BCG Henderson Institute

Only 10% of companies obtain significant financial benefits from artificial intelligence technologies. Why so few?

Our research shows that these companies intentionally change processes, broadly and deeply, to facilitate organizational learning with AI. Better organizational learning enables them to act precisely when sensing opportunity and to adapt quickly when conditions change. Their strategic focus is organizational learning, not just machine learning.

Organizational learning with AI is demanding. It requires humans and machines to not only work together but also learn from each other — over time, in the right way, and in the appropriate contexts. This cycle of mutual learning makes humans and machines smarter, more relevant, and more effective. Mutual learning between human and machine is essential to success with AI. But it’s difficult to achieve at scale.

Our research — based on a global survey of more than 3,000 managers, as well as interviews with executives and scholars — confirms that a majority of companies are developing AI capabilities but have yet to gain significant financial benefits from their efforts. More than half of all respondents affirm that their companies are piloting or deploying AI (57%), have an AI strategy (59%), and understand how AI can generate business value (70%). These numbers reflect statistically significant increases in adoption, strategy development, and understanding from four years ago. What’s more, a growing number of companies recognize a business imperative to improve their AI competencies. Despite these trends, just 1 in 10 companies generates significant financial benefits with AI.

We analyzed responses to over 100 survey questions to better understand what really enables companies to generate significant financial benefits with AI. We found that getting the basics right — like having the right data, technology, and talent, organized around a corporate strategy — is far from sufficient. Only 20% of companies achieve significant financial benefits with these fundamentals alone. Getting the basics right and building AI solutions that the business wants and can use improve the odds of obtaining significant financial benefits, but to just 39%.

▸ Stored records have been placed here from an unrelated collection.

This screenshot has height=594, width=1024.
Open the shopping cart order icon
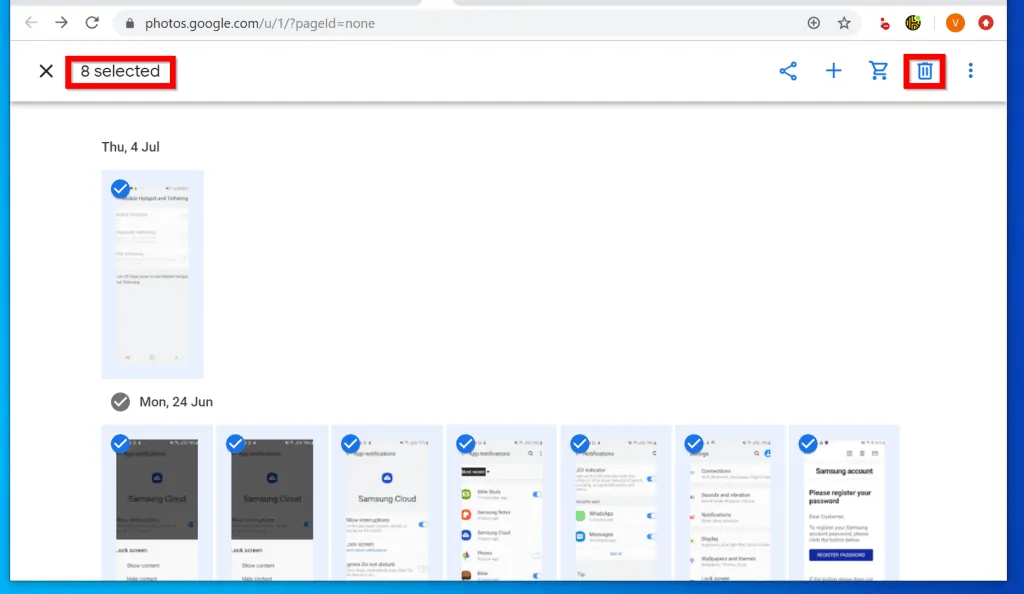click(879, 71)
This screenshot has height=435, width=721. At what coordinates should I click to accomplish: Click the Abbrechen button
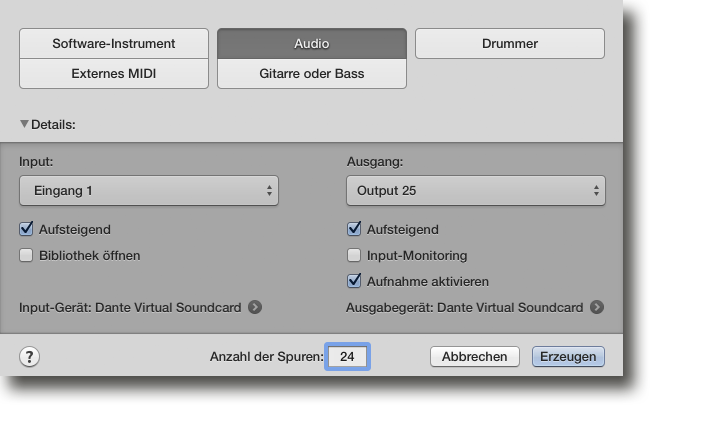475,357
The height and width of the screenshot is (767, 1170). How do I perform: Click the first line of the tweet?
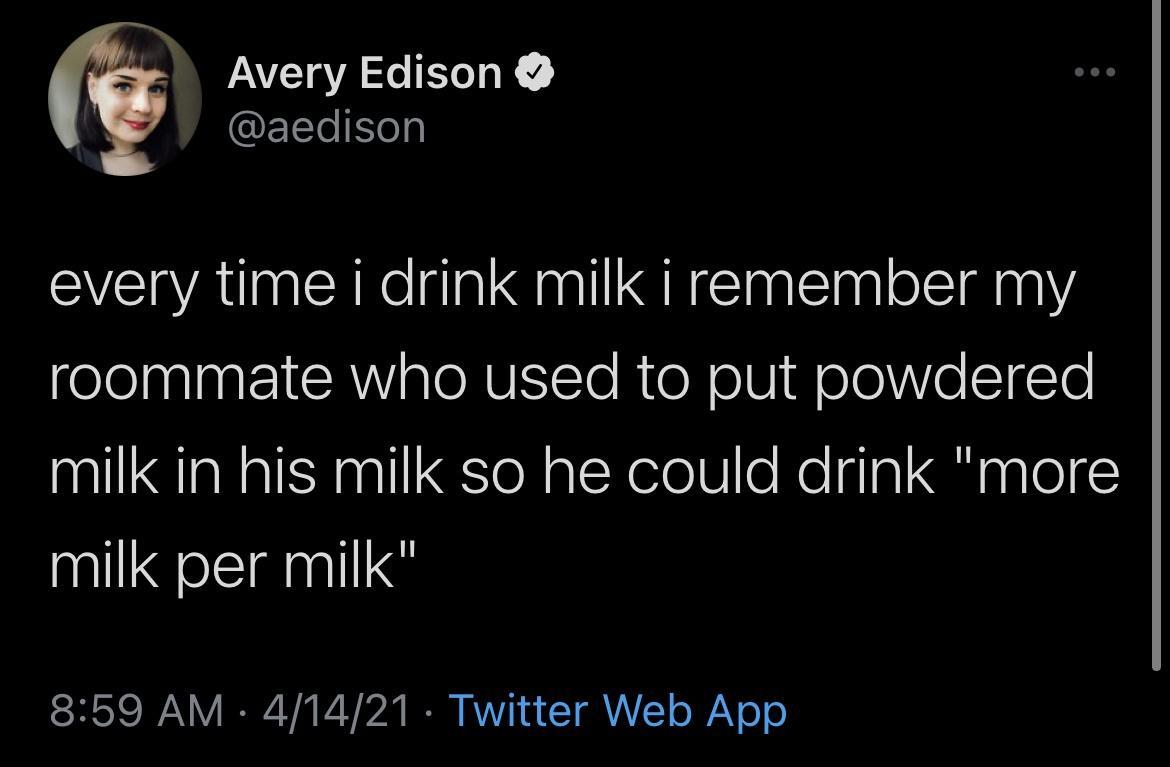[x=560, y=282]
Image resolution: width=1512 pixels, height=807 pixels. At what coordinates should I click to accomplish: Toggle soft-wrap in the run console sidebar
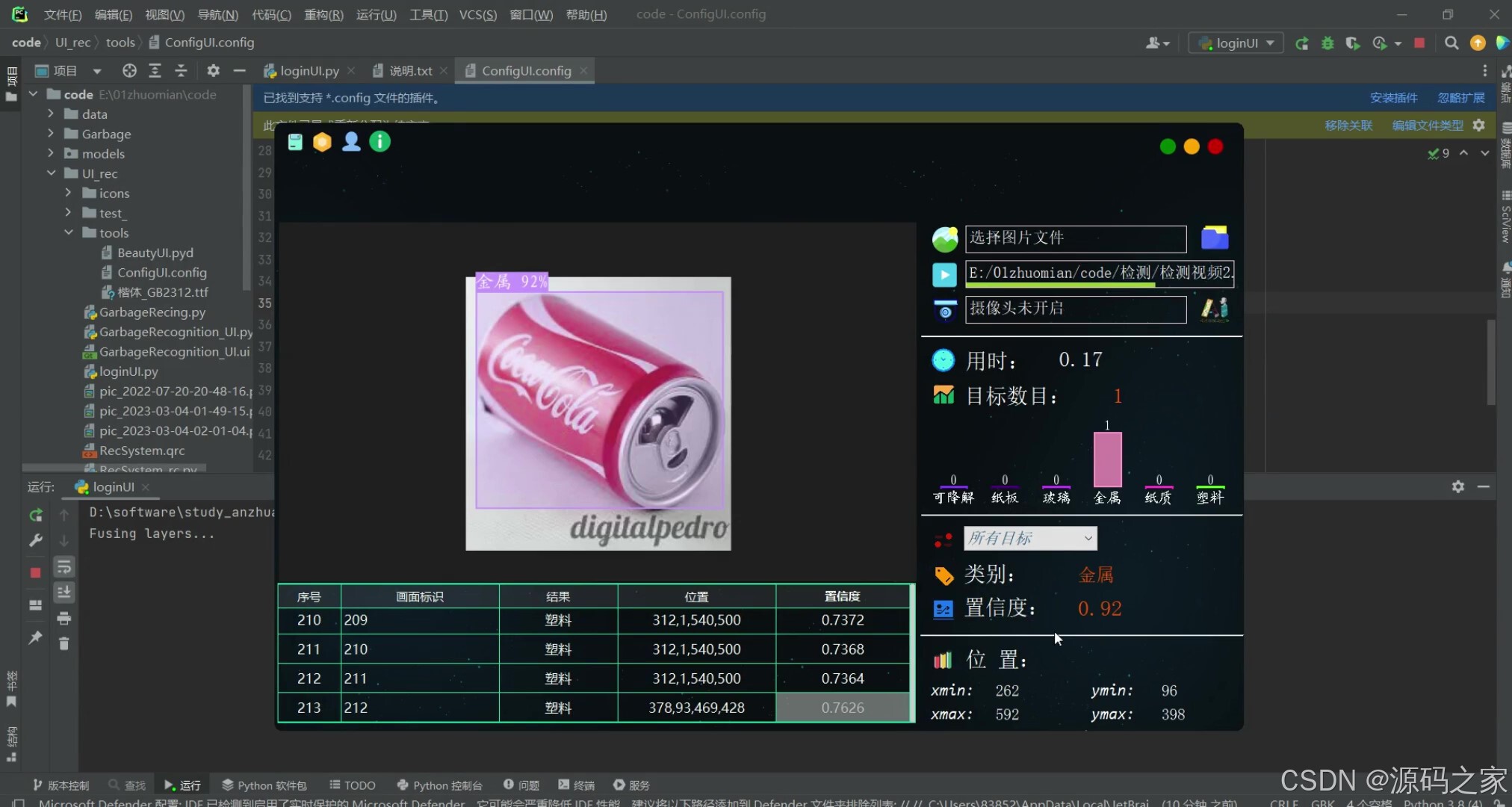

Our key finding: Only when organizations add the ability to learn with AI do significant benefits become likely. With organizational learning, the odds of an organization reporting significant financial benefits increase to 73%.

Organizations that learn with AI have three essential characteristics:

  1. They facilitate systematic and continuous learning between humans and machines. Organizational learning with AI isn’t just machines learning autonomously. Or humans teaching machines. Or machines teaching humans. It’s all three. Organizations that enable humans and machines to continuously learn from each other with all three methods are five times more likely to realize significant financial benefits than organizations that learn with a single method.
  2. They develop multiple ways for humans and machines to interact. Humans and machines can and should interact in different ways depending on the context. Mutual learning with AI stems from these human-machine interactions. Deploying the appropriate interaction mode(s) in the appropriate context is critical. For example, some situations may require an AI system to make a recommendation and humans to decide whether to implement it. Some context-rich environments may require humans to generate solutions and AI to evaluate the quality of those solutions. We consider five ways to structure human-machine interactions. Organizations that effectively use all five modes of interaction are six times as likely to realize significant financial benefits compared with organizations effective at a single mode of interaction.
  3. They change to learn, and learn to change. Structuring human and machine interactions to learn through multiple methods requires significant, and sometimes uncomfortable, change. Organizations that make extensive changes to many processes are five times more likely to gain significant financial benefits compared with those that make only some changes to a few processes. These organizations don’t just change processes to use AI; they change processes in response to what they learn with AI.

Organizational learning with AI demands, builds on, and leads to significant organizational change. This report offers a clear, evidence-based view about how to manage organizational learning with AI.